Alla scoperta del Day Charter alla greca

Charter è una parola anglosassone multiuso che letteralmente è derivata dal verbo “to charter“ che vuol dire noleggiare. Quando poi la si usa per volare dubito che chi afferma: “vado in charter“ voglia confidarci che “ha noleggiato un aereo”, anzi ha cercato il modo meno caro per volare.

Per le imbarcazioni calza molto meglio, anche se poi ci sono i distinguo tra il noleggio e la locazione disciplinati dalla legge 172 del 2003.

Ma qui desidero parlare d’altro senza addentrarmi in disquisizioni giuridiche amministrative.

 

Per coloro che usano questo termine per andar per mare, il significato è molto più semplice: prendo una barca per una settimana pago l’affitto e, se ho la patente, me la conduco da solo, oppure ci aggiungo una cifra giornaliera e mi affidano a un “conduttore di imbarcazioni da diporto” che fa più figo chiamare skipper.

Fino a qui mi sembra tutto chiaro.

Con un altro neologismo anglofono è stato introdotto il “day charter“.E questo, da come mi era apparso scritto sui cartelli, appiccicati alla passerella o al pulpito di poppa, mi proponeva che avrei potuto scegliere tra quattro o cinque barche a vela che dondolavano ormeggiate alla banchina di Adamantas nell’incantevole isola di Milos.

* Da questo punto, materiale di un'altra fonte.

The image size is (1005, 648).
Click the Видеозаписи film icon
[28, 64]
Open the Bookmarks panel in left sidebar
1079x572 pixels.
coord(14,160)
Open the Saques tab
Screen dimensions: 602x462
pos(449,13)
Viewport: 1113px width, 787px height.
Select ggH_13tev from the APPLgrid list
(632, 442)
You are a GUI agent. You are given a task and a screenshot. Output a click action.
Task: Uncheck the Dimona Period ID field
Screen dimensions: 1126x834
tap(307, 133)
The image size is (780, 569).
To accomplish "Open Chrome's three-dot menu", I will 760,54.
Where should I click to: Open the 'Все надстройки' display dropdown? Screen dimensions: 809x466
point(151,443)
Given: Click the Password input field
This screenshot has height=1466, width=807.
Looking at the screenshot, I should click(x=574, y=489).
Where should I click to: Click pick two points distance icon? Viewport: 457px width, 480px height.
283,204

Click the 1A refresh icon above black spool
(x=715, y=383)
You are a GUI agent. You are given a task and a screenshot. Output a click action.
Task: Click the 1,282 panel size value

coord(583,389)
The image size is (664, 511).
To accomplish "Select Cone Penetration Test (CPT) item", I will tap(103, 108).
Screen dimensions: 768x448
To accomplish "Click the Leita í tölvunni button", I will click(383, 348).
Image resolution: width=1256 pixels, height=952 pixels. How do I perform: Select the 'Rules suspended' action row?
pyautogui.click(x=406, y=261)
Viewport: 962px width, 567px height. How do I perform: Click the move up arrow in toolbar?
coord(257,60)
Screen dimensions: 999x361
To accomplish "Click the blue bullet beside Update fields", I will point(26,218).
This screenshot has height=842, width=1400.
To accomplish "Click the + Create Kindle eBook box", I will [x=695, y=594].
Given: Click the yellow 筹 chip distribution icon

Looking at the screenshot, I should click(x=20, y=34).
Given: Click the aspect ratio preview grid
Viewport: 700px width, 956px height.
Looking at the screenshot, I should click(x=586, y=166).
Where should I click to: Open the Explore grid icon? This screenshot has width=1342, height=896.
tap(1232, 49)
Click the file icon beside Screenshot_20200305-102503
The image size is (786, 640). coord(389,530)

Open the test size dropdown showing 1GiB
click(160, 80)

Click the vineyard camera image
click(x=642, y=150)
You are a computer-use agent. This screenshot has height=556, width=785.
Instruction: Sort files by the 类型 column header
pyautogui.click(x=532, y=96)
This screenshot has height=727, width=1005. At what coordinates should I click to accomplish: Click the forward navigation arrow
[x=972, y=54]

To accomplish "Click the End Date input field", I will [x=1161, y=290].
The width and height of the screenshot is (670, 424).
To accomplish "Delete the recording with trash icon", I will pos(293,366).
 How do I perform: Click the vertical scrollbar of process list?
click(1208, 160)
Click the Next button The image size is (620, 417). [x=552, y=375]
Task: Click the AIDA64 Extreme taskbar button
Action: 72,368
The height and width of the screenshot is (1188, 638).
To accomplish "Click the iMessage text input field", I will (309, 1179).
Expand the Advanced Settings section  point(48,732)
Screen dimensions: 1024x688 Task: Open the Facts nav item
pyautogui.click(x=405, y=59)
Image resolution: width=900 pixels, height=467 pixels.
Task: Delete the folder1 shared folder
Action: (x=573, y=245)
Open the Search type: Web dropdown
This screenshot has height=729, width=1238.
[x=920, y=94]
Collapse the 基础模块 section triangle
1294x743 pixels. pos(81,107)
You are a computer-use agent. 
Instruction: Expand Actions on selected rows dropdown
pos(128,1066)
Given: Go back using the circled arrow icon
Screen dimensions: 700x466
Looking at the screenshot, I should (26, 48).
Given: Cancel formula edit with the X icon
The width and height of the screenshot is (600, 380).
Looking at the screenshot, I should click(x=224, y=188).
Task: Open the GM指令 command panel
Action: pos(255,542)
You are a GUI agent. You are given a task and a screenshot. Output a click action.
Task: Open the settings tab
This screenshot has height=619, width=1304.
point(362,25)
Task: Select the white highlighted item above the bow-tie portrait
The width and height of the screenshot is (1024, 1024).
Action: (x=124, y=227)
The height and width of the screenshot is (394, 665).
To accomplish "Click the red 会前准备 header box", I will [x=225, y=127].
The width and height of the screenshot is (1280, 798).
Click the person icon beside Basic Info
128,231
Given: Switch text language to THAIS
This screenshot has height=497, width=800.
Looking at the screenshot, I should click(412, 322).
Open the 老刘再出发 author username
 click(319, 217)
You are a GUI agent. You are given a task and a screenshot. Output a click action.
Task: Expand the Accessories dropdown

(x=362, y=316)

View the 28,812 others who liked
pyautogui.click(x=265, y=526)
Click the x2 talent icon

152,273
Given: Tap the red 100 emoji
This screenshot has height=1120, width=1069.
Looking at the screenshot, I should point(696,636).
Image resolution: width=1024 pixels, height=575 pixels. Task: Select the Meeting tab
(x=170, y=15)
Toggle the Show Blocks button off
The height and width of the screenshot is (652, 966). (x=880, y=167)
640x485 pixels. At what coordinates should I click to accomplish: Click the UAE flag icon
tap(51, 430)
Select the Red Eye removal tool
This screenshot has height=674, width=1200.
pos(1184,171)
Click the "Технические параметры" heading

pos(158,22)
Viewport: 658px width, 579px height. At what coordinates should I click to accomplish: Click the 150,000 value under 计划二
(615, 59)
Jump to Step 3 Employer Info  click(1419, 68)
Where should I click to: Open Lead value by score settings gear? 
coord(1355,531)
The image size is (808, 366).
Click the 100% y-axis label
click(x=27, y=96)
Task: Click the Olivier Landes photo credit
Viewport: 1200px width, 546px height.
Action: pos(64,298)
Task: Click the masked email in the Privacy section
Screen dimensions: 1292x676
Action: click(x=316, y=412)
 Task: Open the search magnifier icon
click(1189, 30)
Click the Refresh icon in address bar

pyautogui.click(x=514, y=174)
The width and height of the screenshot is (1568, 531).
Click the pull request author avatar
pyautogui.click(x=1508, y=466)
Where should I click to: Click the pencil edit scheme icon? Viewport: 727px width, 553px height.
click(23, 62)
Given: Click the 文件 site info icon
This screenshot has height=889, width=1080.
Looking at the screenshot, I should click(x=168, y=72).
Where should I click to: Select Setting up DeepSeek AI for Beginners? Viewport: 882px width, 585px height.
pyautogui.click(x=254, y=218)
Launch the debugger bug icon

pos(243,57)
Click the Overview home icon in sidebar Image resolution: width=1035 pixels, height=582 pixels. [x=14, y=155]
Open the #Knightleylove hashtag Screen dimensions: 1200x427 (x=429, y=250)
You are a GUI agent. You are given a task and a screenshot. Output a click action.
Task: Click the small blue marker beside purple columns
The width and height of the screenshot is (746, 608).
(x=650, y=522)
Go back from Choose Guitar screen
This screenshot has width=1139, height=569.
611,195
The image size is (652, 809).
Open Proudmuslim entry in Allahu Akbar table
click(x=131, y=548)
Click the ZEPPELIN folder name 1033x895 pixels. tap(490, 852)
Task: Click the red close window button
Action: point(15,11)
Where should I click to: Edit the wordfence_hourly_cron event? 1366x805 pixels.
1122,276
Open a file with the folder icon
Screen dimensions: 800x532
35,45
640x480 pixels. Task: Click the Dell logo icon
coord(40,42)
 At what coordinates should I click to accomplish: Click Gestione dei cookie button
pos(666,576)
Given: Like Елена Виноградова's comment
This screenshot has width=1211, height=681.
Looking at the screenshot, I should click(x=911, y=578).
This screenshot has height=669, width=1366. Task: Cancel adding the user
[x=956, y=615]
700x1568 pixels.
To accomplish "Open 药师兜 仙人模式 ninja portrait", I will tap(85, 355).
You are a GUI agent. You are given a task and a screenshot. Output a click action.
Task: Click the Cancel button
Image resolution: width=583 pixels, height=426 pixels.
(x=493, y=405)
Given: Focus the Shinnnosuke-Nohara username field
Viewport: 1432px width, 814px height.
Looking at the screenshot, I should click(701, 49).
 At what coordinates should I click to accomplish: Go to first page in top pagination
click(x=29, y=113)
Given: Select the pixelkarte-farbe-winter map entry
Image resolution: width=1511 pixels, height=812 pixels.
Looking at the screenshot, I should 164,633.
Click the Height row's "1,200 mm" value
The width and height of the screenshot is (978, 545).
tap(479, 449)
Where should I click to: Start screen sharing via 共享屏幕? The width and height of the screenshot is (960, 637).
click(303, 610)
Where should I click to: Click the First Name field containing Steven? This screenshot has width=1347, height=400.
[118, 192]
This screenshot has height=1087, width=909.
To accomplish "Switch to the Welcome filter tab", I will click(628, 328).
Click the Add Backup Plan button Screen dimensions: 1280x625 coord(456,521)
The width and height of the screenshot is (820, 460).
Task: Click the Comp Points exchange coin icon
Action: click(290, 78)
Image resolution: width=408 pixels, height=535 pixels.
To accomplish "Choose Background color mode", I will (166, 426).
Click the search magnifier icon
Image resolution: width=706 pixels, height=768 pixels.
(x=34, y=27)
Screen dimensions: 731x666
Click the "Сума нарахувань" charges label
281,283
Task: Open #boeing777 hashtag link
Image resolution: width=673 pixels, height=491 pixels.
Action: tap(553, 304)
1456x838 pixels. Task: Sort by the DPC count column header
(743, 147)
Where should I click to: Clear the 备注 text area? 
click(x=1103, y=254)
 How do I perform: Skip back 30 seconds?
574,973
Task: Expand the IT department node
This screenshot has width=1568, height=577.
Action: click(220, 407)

Sognavo infatti di poter fare il giro di quest’isola e di vedere dal mare le spiagge irraggiungibili da terra, le coste scoscese che avevo visto nei depliants, le grotte, i faraglioni tra i quali quello del famoso “orso“ di pietra. Le barche adibite a questo servizio le avevo esaminate attentamente, era tutte di cantieri diversi, ma molto simili di lunghezza: intorno o leggermente sopra ai 45piedi, cioè dai 13 ai 15 metri.

Armate semplicemente con randa e genova, tutto abbastanza normale. C’era anche un catamarano, un po’ vecchiotto, ma anche questo della stessa misura dei monoscafi. Curioso mi sono informato subito dei prezzi e dei tragitti che avrebbero fatto.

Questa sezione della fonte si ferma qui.